This is the main source code repository for Offload Annotations. It contains the Python source code for the Bach runtime, and the benchmarks from the USENIX ATC 2020 paper. The implementation is a prototype -- use at your own risk!
This repository is extended from the Split Annotations repository from SOSP 2019.
This simplest example of offload annotations is in benchmarks/workloads/blackscholes.py
, which uses the NumPy library annotated with PyTorch in pycomposer/sa/annotated/numpy_torch/
. The annotator annotates a CPU library with Offload Annotations:
class NdArraySplit(OffloadSplitType):
def backend(self, value):
# Whether the value is on the CPU or the GPU.

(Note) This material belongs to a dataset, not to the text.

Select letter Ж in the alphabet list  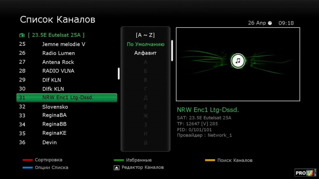pos(146,116)
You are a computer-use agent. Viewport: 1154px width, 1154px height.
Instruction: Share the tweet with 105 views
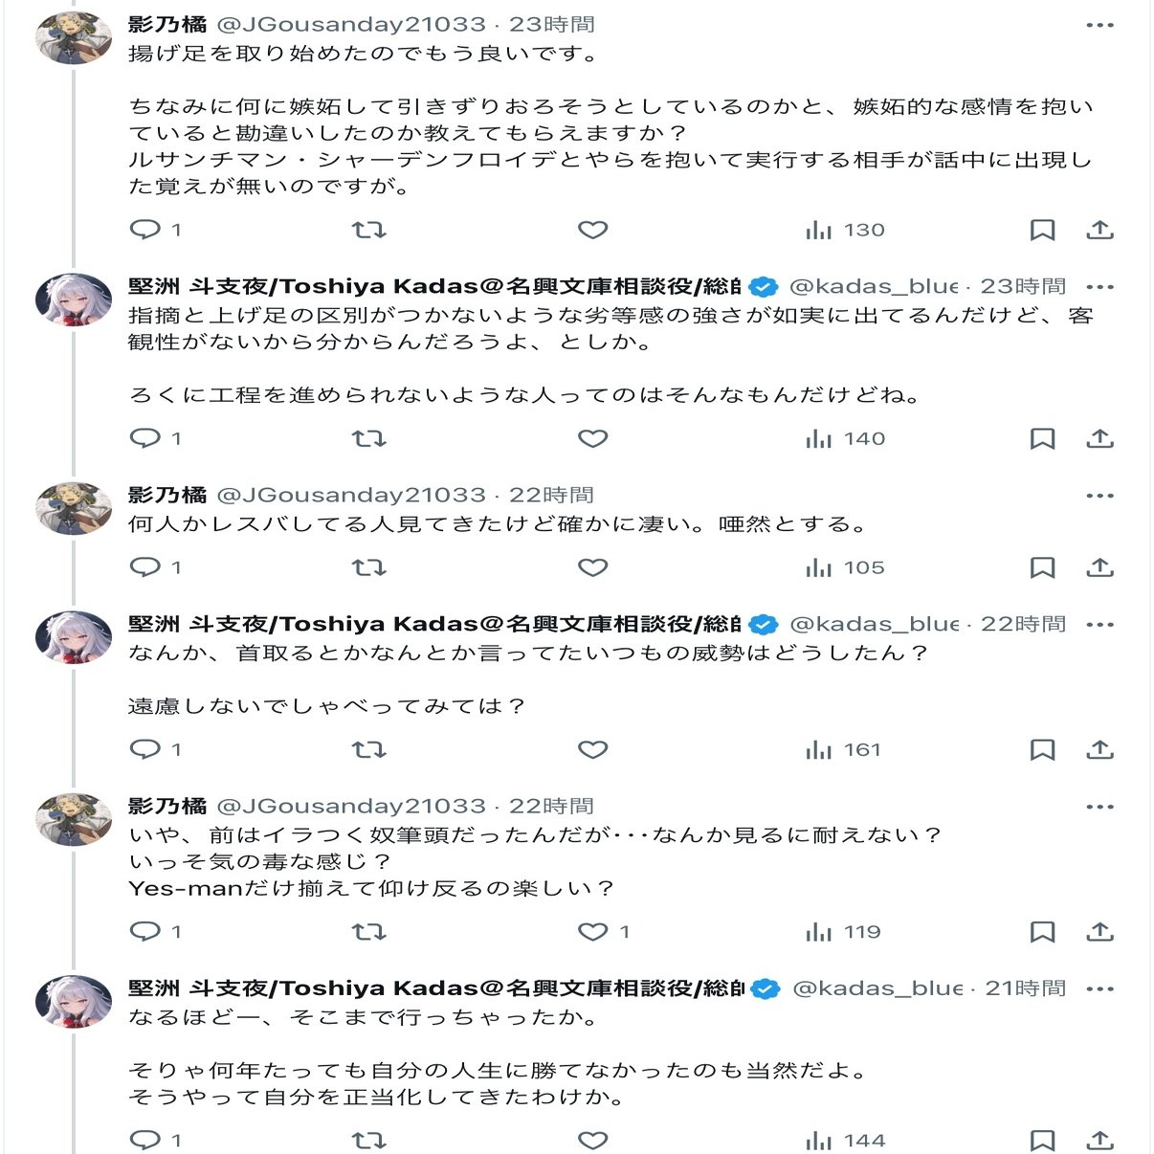pyautogui.click(x=1099, y=567)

if isinstance(value, np.ndarray):
return Backend.CPU
elif isinstance(value, torch.Tensor) and value.device.type == 'cuda':
return Backend.GPU
def to(self, value, backend):
# Transfers [value] to specified [device].
if backend == Backend.GPU:
return torch.from_numpy(value).to(torch.device('cuda'))
elif backend == Backend.CPU:
return value.to(torch.device('cpu')).numpy()
The end user imports the annotated library instead of the CPU library,
import sa.annotated.numpy_torch as np
and explicitly materializes values by calling the provided evaluate()
function.
np.evaluate()
We ran experiments on a 56-CPU server (2 x Intel E5-2690 v4) with 512GB of memory, running Linux 4.4.0. The machine has a single NVIDIA Tesla P100 GPU with 16GB of memory and CUDA 10.2 installed. The experiments use Python 3.6 and the Conda package manager to setup a virtual environment.
$ conda create -n oas python=3.6 --file environment.yml \
-c conda-forge -c rapidsai -c nvidia -c pytorch -c bioconda
$ conda activate oas
The entrypoint to any benchmark is benchmarks/run.py
.
$ cd benchmarks/
$ python run.py --help
usage: Benchmark for offload annotations. [-h] -b BENCHMARK -m MODE [-s SIZE]
[--trials TRIALS]
optional arguments:
-h, --help show this help message and exit
-b BENCHMARK, --benchmark BENCHMARK
Benchmark name (blackscholes_torch|blackscholes_cupy|c
rime_index|tsvd|pca|dbscan|haversine_torch|haversine_c
upy) or (0-7)
-m MODE, --mode MODE Mode (cpu|gpu|bach)
-s SIZE, --size SIZE Log2 data size
--trials TRIALS Number of trials
$ # Run all benchmarks
$ mkdir results/
$ ./run_all.sh
$ ./parse.sh [BENCHMARK_NAME]